# Can you laugh at yourself??



## shesulsa (Jun 14, 2006)

What is it about you that makes other people chortle or make comments that tick you off?

Can you handle laughing at the humor in the worst situations?  I heard a comedian say once that even rape can be funny if you look at it right.  

So what button of yours that others push have you learned to laugh at and how?


----------



## Cryozombie (Jun 14, 2006)

shesulsa said:
			
		

> What is it about you that makes other people chortle or make comments that tick you off?
> 
> Can you handle laughing at the humor in the worst situations? I heard a comedian say once that even rape can be funny if you look at it right.
> 
> So what button of yours that others push have you learned to laugh at and how?


 
I'm sure you know by now, that I personally, am Humorless.


----------



## Bob Hubbard (Jun 14, 2006)

Elmer Fudd, raping Porky Pig....think that was Carlin. 

I laugh at myself all the time. I feel, you have no right to laugh at others if you cannot laugh at yourself. none of us are perfect y'know? 

I'm overweight, balding, a complete geek, and have a very warped sense of humor...that, ah, annoys some folks. I've had some stuff happen in my life, that is I didn't have the ability to laugh, I'd probably be dead. I tell folks, worry when I can't crack a joke.



BTW: You all dress funny, and have hairy toes. 



			
				shesulsa said:
			
		

> What is it about you that makes other people chortle or make comments that tick you off?

▸ GIVEN EXERCISE A:
Answer these questions from the thread on laughing at yourself:
(i) What word does Cryozombie use for his or her own sense of humor?
(ii) What four traits does Bob Hubbard list about himself?
(iii) When does Bob Hubbard tell folks to worry?
The rows below are separate from the thread on laughing at yourself, and the two have no connection.

▸ DATA ENTRIES:
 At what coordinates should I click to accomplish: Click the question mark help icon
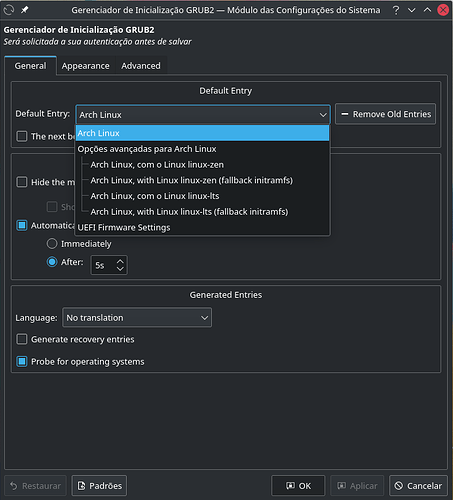(396, 10)
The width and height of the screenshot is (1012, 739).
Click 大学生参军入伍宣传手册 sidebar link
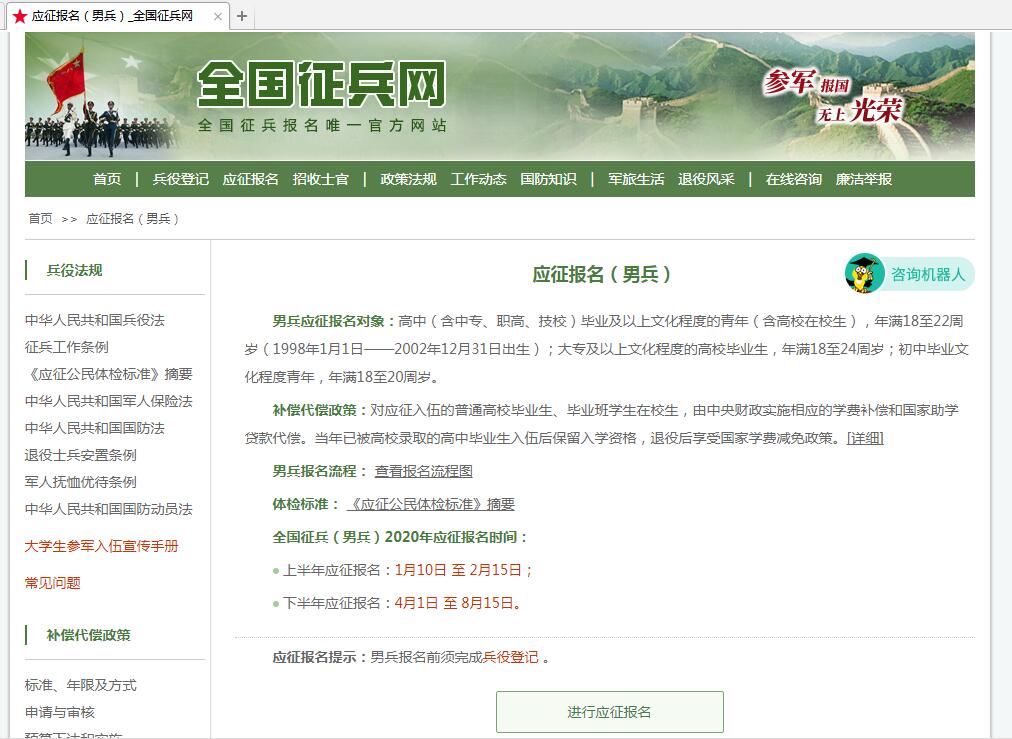click(x=101, y=546)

▸ GIVEN EXERCISE B: Render the part of the rows that opens with the line containing "The width and" and runs through the end of the rows as a JSON list of strings, one string per line, skipping blank lines. Leave the pictures out.

▸ REPLY A:
(i) Humorless.
(ii) He is overweight, balding, a complete geek, and has a very warped sense of humor.
(iii) When he can't crack a joke.

▸ REPLY B:
[
  "The width and height of the screenshot is (1012, 739).",
  "Click 大学生参军入伍宣传手册 sidebar link",
  "click(x=101, y=546)"
]